Comme tout arrachement à ce qui nous est "familier", il est heuristique d’être dérangé(e) par ce dépaysement anthropologique, mais deux "troubles" me semblent cependant importants à analyser. D’une part, comment ne pas ressentir un malaise face à une présentation homogénéisante des travaux dits d’"identités de genre" où l’analyse de la question des sexes serait isolée de l’enjeu du lien social. Loin de s’en tenir à une remise en cause de la domination masculine, ils se caractérisent en effet à la fois par la critique de la complémentarité naturelle des sexes comme mythe socialement construit, et par l’analyse des attributions entre "partenaires d’une vie sociale". En retournant la critique d’Irène Théry, le masculin et le féminin y sont pensés comme des identités statutaires relatives et combinées et non comme des attributs ou des aptitudes essentialisés.

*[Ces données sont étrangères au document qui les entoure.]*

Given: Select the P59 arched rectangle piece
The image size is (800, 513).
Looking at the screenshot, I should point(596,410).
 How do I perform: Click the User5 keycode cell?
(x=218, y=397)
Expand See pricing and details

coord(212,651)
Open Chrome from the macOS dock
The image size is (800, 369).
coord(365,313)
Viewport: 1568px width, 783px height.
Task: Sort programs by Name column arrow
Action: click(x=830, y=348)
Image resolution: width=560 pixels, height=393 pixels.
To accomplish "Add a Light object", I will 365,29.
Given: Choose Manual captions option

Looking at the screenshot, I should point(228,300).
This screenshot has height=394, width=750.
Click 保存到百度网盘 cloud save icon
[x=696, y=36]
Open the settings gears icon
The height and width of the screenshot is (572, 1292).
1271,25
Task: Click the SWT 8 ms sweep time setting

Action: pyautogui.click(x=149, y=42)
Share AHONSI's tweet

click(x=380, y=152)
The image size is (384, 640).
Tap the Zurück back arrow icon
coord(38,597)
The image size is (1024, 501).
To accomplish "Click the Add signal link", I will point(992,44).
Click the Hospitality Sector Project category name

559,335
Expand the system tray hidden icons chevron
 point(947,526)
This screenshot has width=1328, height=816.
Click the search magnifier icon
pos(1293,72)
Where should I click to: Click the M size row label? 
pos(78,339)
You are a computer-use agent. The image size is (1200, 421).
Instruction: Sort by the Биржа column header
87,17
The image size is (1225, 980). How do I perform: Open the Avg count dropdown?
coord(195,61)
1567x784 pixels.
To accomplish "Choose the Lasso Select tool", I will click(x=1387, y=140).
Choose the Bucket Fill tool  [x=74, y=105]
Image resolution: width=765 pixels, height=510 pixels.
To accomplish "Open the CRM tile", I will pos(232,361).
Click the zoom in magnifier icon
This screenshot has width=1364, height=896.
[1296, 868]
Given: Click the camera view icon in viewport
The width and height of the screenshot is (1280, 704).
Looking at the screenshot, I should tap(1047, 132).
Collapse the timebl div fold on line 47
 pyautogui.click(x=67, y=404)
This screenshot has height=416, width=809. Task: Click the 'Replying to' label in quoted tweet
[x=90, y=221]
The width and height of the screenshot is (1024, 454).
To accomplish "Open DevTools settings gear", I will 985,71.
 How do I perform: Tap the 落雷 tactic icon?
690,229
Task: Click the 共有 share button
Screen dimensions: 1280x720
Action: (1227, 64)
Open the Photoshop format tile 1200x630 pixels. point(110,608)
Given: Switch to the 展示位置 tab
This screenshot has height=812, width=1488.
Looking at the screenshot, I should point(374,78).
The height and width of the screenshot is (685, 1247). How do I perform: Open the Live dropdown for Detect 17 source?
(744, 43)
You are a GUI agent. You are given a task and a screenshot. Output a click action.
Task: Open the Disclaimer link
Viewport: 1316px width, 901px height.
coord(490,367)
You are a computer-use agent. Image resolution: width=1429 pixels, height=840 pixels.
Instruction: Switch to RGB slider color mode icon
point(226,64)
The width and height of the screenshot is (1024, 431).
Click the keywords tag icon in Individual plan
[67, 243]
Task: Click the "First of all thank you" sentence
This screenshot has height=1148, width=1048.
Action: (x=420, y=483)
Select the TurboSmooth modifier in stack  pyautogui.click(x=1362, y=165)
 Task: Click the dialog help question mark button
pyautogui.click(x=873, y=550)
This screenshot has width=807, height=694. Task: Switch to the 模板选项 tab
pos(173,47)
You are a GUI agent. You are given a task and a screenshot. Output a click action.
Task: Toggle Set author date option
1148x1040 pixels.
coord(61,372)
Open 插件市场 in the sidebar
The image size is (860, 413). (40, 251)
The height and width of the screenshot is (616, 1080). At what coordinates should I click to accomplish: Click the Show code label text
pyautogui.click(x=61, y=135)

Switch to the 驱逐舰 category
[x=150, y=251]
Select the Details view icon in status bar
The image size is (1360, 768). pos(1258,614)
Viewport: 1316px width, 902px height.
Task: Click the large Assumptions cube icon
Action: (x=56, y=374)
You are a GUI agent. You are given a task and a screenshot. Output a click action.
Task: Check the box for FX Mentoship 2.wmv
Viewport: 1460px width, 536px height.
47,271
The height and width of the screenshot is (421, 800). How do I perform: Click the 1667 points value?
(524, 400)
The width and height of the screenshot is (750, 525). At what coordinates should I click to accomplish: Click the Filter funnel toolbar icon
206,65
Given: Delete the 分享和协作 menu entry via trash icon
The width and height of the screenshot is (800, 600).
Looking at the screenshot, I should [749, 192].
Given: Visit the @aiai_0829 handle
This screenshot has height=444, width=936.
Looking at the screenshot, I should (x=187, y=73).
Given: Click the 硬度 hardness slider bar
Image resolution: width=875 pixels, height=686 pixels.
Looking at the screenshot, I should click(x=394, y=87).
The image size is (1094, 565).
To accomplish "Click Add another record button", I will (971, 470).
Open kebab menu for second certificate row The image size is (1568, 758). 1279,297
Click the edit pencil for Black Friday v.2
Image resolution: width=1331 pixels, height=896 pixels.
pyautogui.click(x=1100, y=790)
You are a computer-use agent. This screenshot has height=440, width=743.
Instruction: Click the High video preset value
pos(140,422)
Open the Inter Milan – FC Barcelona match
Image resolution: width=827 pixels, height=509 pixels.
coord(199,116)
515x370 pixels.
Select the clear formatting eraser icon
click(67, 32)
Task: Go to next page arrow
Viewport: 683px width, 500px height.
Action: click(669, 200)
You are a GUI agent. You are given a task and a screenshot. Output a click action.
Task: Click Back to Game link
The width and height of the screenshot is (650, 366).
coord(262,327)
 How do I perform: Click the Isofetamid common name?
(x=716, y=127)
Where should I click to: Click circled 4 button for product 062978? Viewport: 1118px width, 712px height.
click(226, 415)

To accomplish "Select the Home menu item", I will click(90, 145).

De plus, les travaux sur le genre lancent un défi aux sciences humaines et sociales, celui de prendre conscience des limites de leurs cadres de pensée et de la nécessité de les dépasser. Ils soulèvent en effet des questions à la fois sur ce qui est considéré comme légitime d’étudier et sur la manière dont ces sujets sont abordés. Dans la même perspective, la présentation de la notion de genre comme un "nouveau visage de l’aptitude" ne fait-elle pas l’impasse sur la complexité et l’évolution de cette "catégorie utile" comme la nomme Joan Wallach Scott ?


D’autre part, le sens donné à l’expression "le paradoxe de l’égalité des sexes" est à approfondir. En effet, il retranscrit le constat selon lequel à la fois toute différence entre les sexes serait assimilée à une discrimination, et la parité, définie comme le partage cinquante-cinquante des postes à pourvoir, serait considérée comme l’avenir radieux de la démocratie. Afin de ne pas s’enfermer dans des alternatives sans issue, sans refuser pour autant d’habiter les contradictions, il est nécessaire, comme nous y invite Geneviève Fraisse, de ne pas tomber dans une confusion des registres. Pour cela, il ne faut pas occulter que philosophiquement, voire ontologiquement, l’opposition se situe entre l’identique et le différent et non pas entre l’égal et le différent : "Reste à expliquer la rencontre entre la catégorie politique, l’égalité, et la catégorie ontologique, la différence. Elle vient en réalité de la substitution du terme égalité à celui d’identité dans la supposition que la différence serait toujours source d’inégalité"   .


De plus, en ce qui concerne l’exigence paritaire, il est certes nécessaire de veiller à ce que l’engouement autour de "ce mot nouveau qui a beaucoup donné mais à qui on prête trop"   ne fasse pas oublier qu’il n’a pas pour fin l’égalité des sexes, mais l’égalité entre les sexes dans l’accès au pouvoir. Mais au-delà de sa traduction législative et électorale, la notion de parité dénonce la naturalisation des inégalités entre les sexes en questionnant la construction sociale des rôles masculins et féminins. "En critiquant le pouvoir masculin, c’était bien évidemment toutes les inégalités qui s’engouffraient dans cette brèche. (…) La parité était un objectif autant qu’un outil, une fin autant qu’un moyen"   .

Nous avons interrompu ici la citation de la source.